Had a couple questions:
- how far does the $50/mo get you?
- what's the battery life like/going to be like?
- do yall allow people or plan to allow people to swap out (some) of the models or orchestrate them yourself, at least incrementally? say I want to fine-tune my own maurice personality
- We estimate that in average it would use $1 to $3 a day and we picked that number so that it would be basically be free for you!
- Battery life is like 3-4 hours on a very high intensity usage. Most likely that should last a whole day once we start optimizing :) It's a big battery for now
- Yes we will allow full control. We don't intend to lock folks in our ecosystem, and if you look at the SDK you can see that you could actually train your own policies and just trigger them on the primitives. You could even scrap the whole agent, but then we think you lose a lot of the value of it, but why not?
Apart from the cloud agent, most of the code will be open source anyway!
Oh and on changing the personality I believe this could be done separately yes, the important reason why we keep our agent in the cloud is that it's going to improve quickly on decision-making with folks using it, but personality has little to do with that at the end of the day. Even inside the system, the model that decides what to say is separate!
small nit, but why is the bot stopping so far from you? maybe it's the camera angle, but it looks like it wouldn't get within 10ft of either of you.
maybe for safety?
It might seem bad but that's actually one of the coolest things about this new approach: it's the core model (today GPT-4o) that decides where it goes.
Here, this was a suboptimal decision by Maurice, and by default we indeed have it avoid making costly mistakes. But consider all the good decisions the agent did otherwise: navigating in all these different rooms with no prior knowledge of where anything is (just pictures it took earlier), close to the glass where Vignesh was, back to Axel, back to bed at the end...

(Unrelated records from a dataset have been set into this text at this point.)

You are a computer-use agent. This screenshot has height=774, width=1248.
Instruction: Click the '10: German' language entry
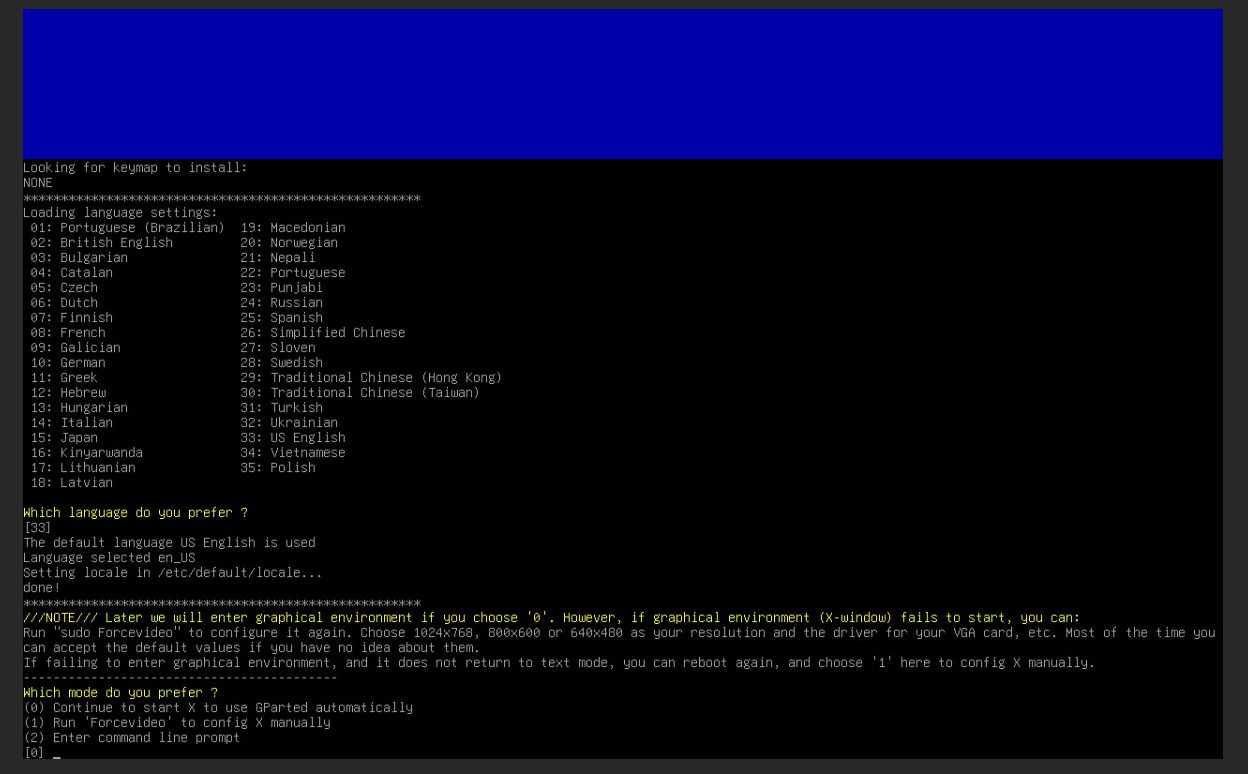[x=68, y=363]
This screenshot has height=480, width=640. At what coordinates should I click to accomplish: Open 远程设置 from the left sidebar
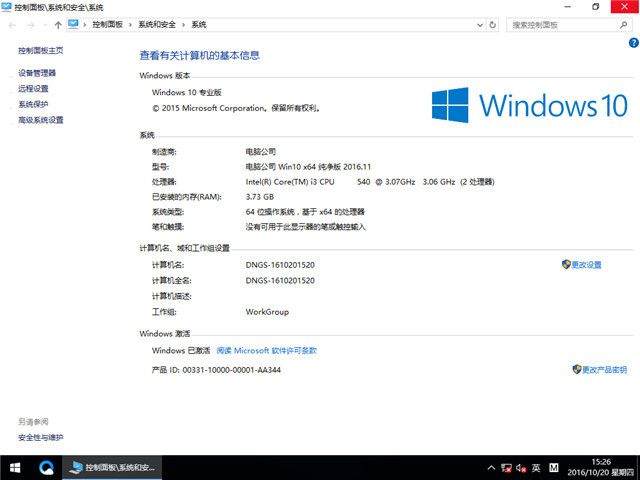coord(33,88)
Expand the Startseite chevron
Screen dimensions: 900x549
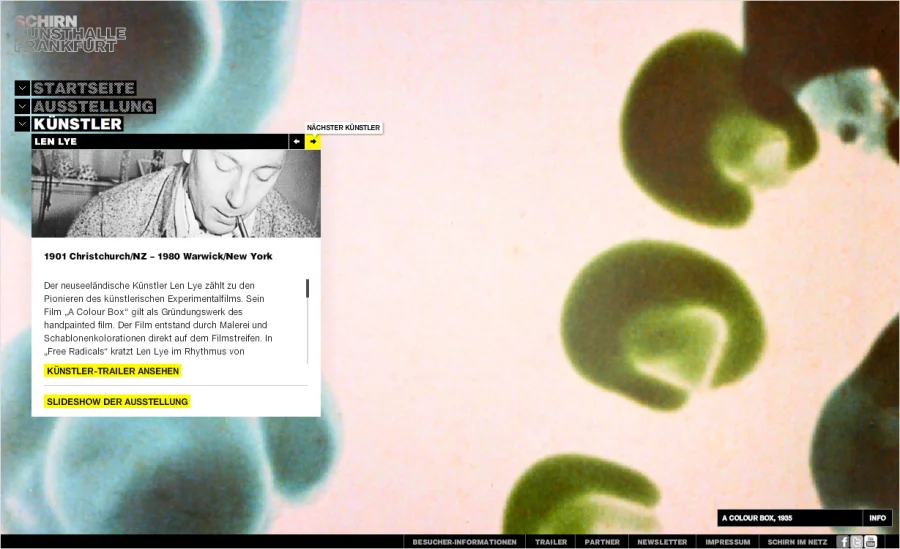click(22, 88)
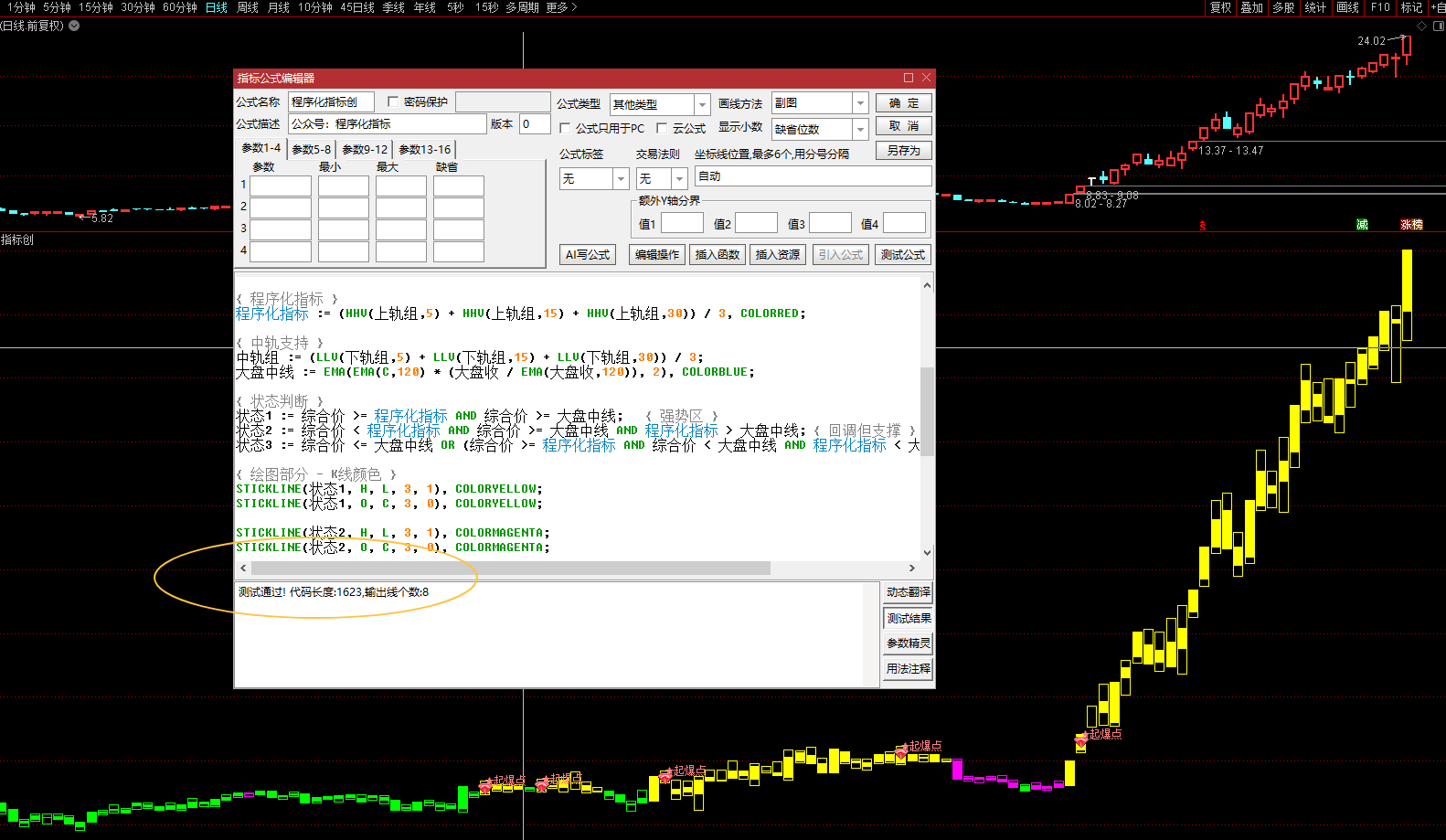Image resolution: width=1446 pixels, height=840 pixels.
Task: Open the circle dropdown beside 日线前复权
Action: coord(74,26)
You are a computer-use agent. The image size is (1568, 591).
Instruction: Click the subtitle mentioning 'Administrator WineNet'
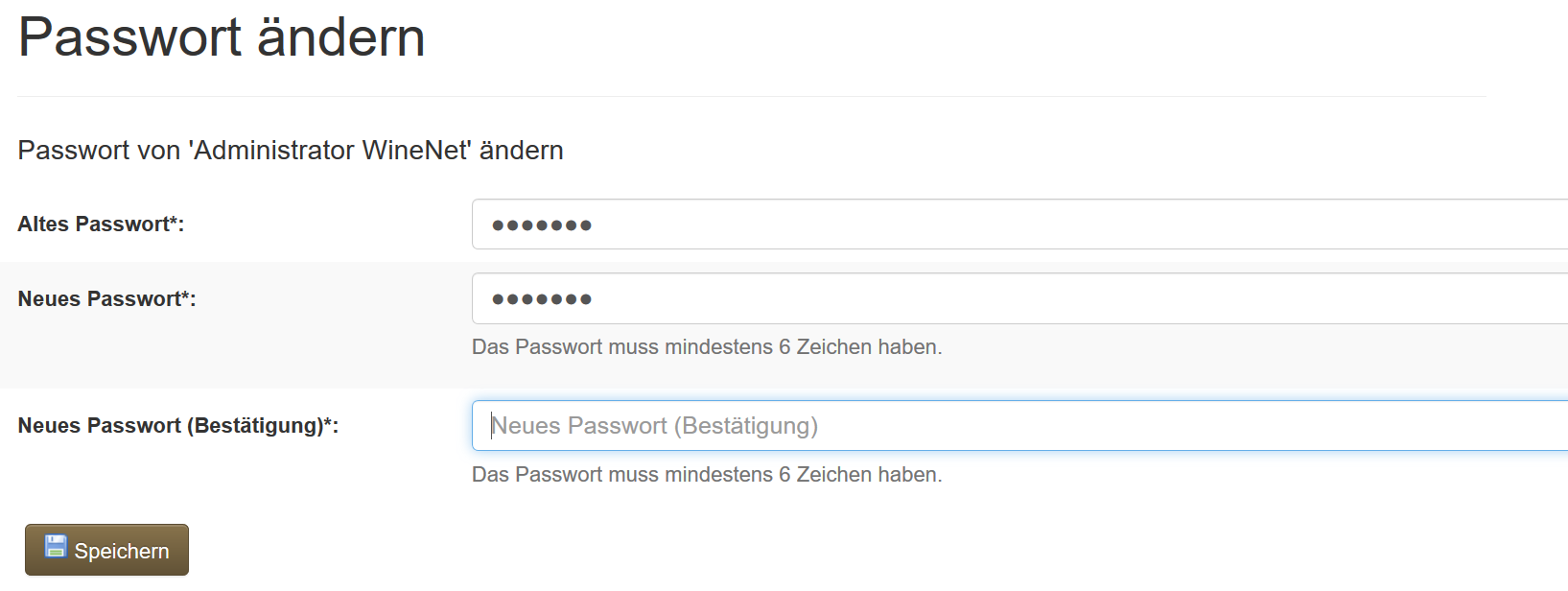click(291, 151)
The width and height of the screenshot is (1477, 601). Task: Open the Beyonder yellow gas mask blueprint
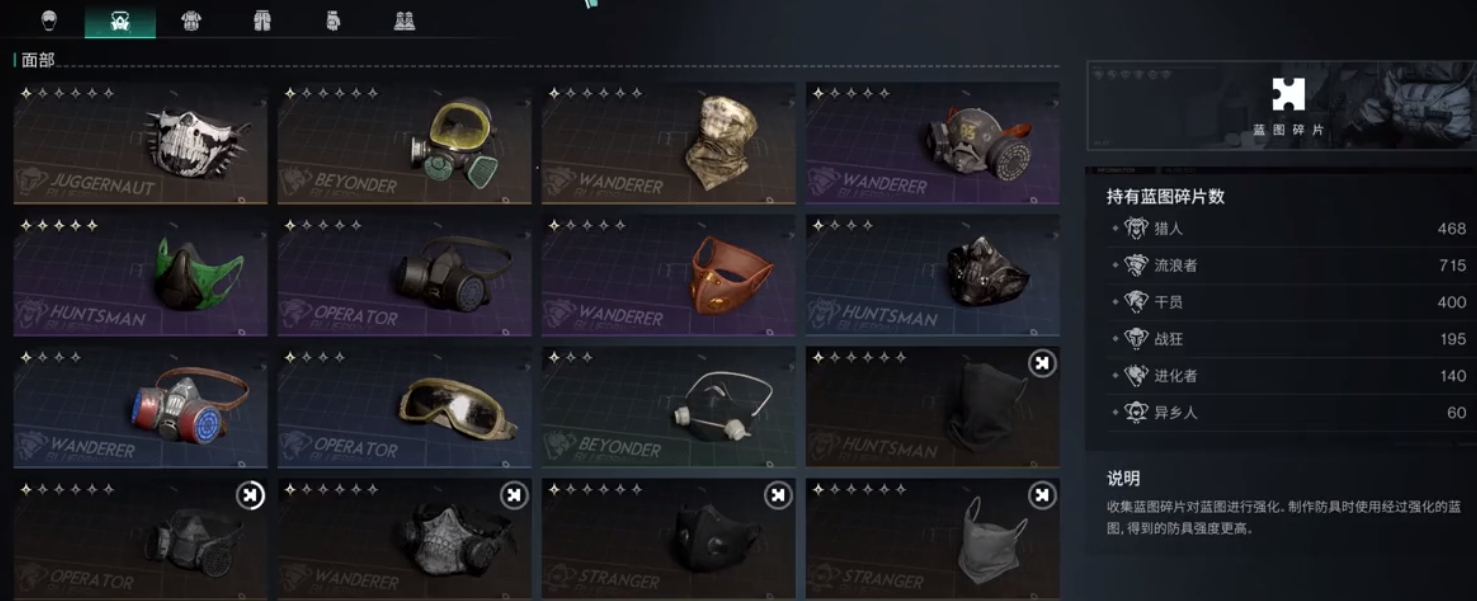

And here's the thing: every time an LLM provider releases a new model, Maurice gets better. We haven't even started fine-tuning the agent yet but that will also improve its decisions a lot. There's many many low hanging fruits to make it able to make better decisions, and we expect that in the coming months the system will quickly get smarter and faster.
Looking really cool. The preorder stripe page says $300 but it says deposit. What’s the actual price when available?
It also says $2,000 on stripe and on the website right?
Thanks for the comment though, means that we should make it clearer maybe?
It doesn’t on mobile, just checked again (browsing from the UK)
Thank you, on it!
this is very cool, I've been playing around in the same space with a simple tracked robot and a 2dof gripper. you seem to be quite a bit ahead of me in functionality.
https://imgur.com/a/WAHUIjQ
I'm using PaliGemma2 and MobileSAM for the vision part and Gemma for the thinking part. I'm hoping to stick with weights-available models as it's just a toy project.
for what it's worth this contraption cost under £200, but I'm using a desktop and a 3090 as the brains.